Startup banking on numbers game
RP's NetBooks, headed by former Intuit visionary, will offer software that does more than keep the books
Last Modified: Tuesday, September 4, 2007 at 9:00 p.m.
Healdsburg's Ridgely Evers began tinkering with technology as a kid, building radios from mail-order kits.
Headquarters: Rohnert Park
CEO: Ridgely Evers, who also owns DaVero Sonoma Inc., a company that sells extra-virgin olive oil and specialty foods, with his wife, Colleen McGlynn
Employees: 40
Product: Next-generation software system that manages bookkeeping and other functions for small businesses
Jobs: The company is now hiring for its support and engineering departments
"Our house was filled with stuff I'd taken apart," he said. His first computer, a 1967 model, had 4 KB of memory.
Evers joined software maker Intuit Inc. when it had just 35 employees and led the team that developed QuickBooks, now the world's most popular accounting program.
Today, Evers is launching NetBooks, a next-generation software system that manages bookkeeping and other functions for small businesses. The Rohnert Park startup is taking on giants of the industry, including Mountain View-based Intuit, his former employer.
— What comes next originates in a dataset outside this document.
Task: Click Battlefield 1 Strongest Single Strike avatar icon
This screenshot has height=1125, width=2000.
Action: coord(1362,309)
If he's worried about the competition, Evers, 56, doesn't show it.
"We should be able to build a billion-dollar company around this," he said. "Silicon Valley has done an extraordinarily bad job of serving this market."
While NetBooks has just 40 workers -- 20 in Rohnert Park -- it's going to grow quickly, Evers said. The startup will have 200 employees worldwide within a year, he predicted.
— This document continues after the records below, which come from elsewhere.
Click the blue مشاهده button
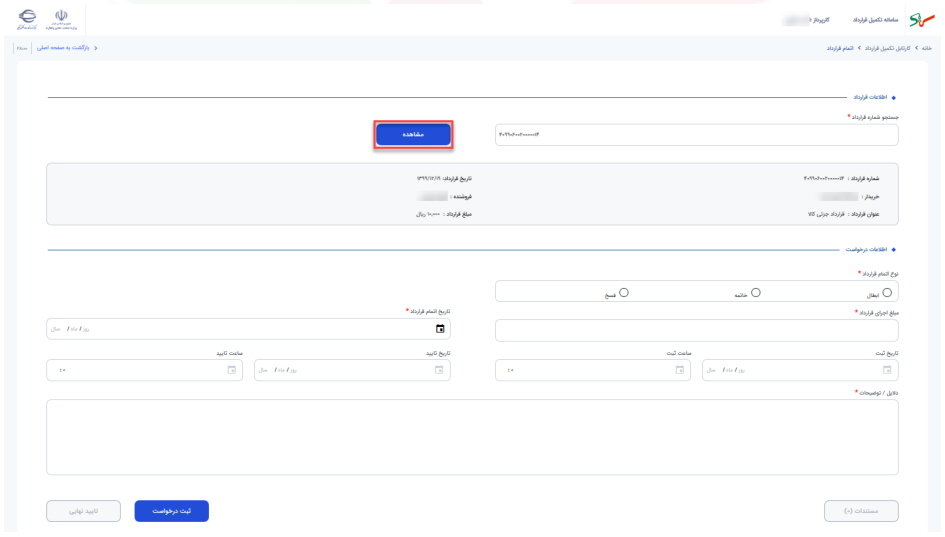The image size is (945, 537). 413,134
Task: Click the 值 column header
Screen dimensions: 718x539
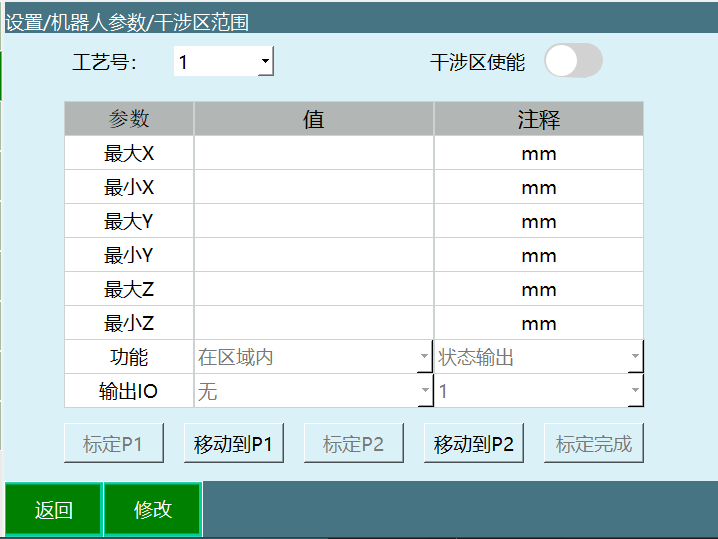Action: point(313,120)
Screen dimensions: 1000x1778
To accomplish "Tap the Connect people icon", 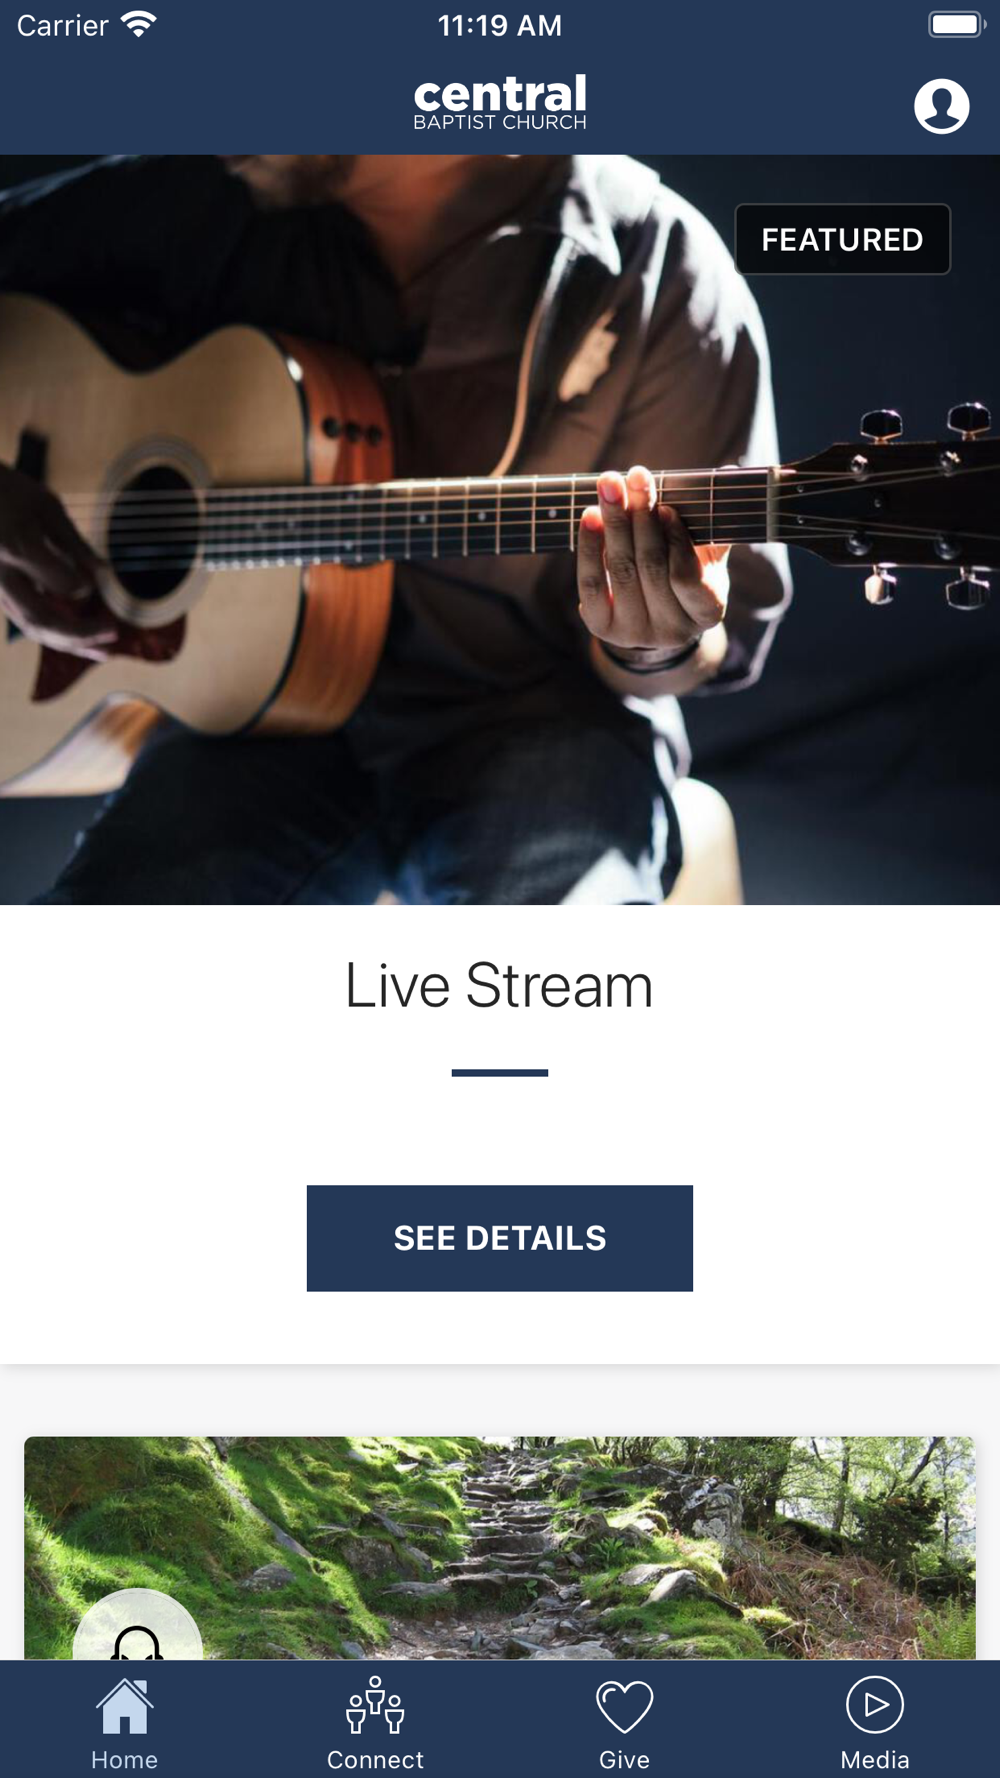I will [375, 1705].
Not everyone shares Evers' optimism. NetBooks faces proven leaders in the market for business management software, said David Thomas, a technology expert with the Software & Information Industry Association, a Washington trade group.
"They're getting into the game a little late," Thomas said. "There are already a number of other players in that space."
NetBooks is different because it offers a complete management system for small business, Evers said.
While other small business software focuses on bookkeeping, NetBooks also manages sales, marketing, production, inventory, shipping, customer relations and other tasks.
"It's a breakthrough," he said.
NetBooks is software-as-a-service, an Internet-based delivery method that's changing the industry. NetBooks hosts the application and customers get access via the Web.
Businesses don't buy the software but pay NetBooks a fee to use it -- $200 a month for a business with five users.
Software-as-a-service has grown quickly as more businesses get broadband connections. The arrangement offers state-of-the-art security and customer support, Evers said.
"It's imprudent for companies to have mission-critical data living on premise," he said.
NetBooks puts a heavy emphasis on customer support, he said. "Every single person in support is a local employee of the company," Evers said. "We almost think of ourselves as a support company that has software."
Evers founded NetBooks in 2006 and earlier this year moved it into a 10,000-square-foot space at the former Next Level Communications building in Rohnert Park. So far, the company has raised about $9 million in venture capital.
NetBooks is now hiring in support and engineering, he said.
The idea for NetBooks grew out of Evers' experience in small business, he said. After leaving Intuit in 1993, he headed several Internet startups and launched a technology venture fund.
He went into the specialty food business after buying a Healdsburg ranch in 1983. Evers imported olive trees from Italy and began making award-winning oil.
Evers and his wife, Colleen McGlynn, own DaVero Sonoma Inc., a company that sells extra-virgin olive oil, vinegar and other specialty foods. They also founded Plaza Farms, a Healdsburg store that sells locally grown food.
"Small business is a market I really admire," he said.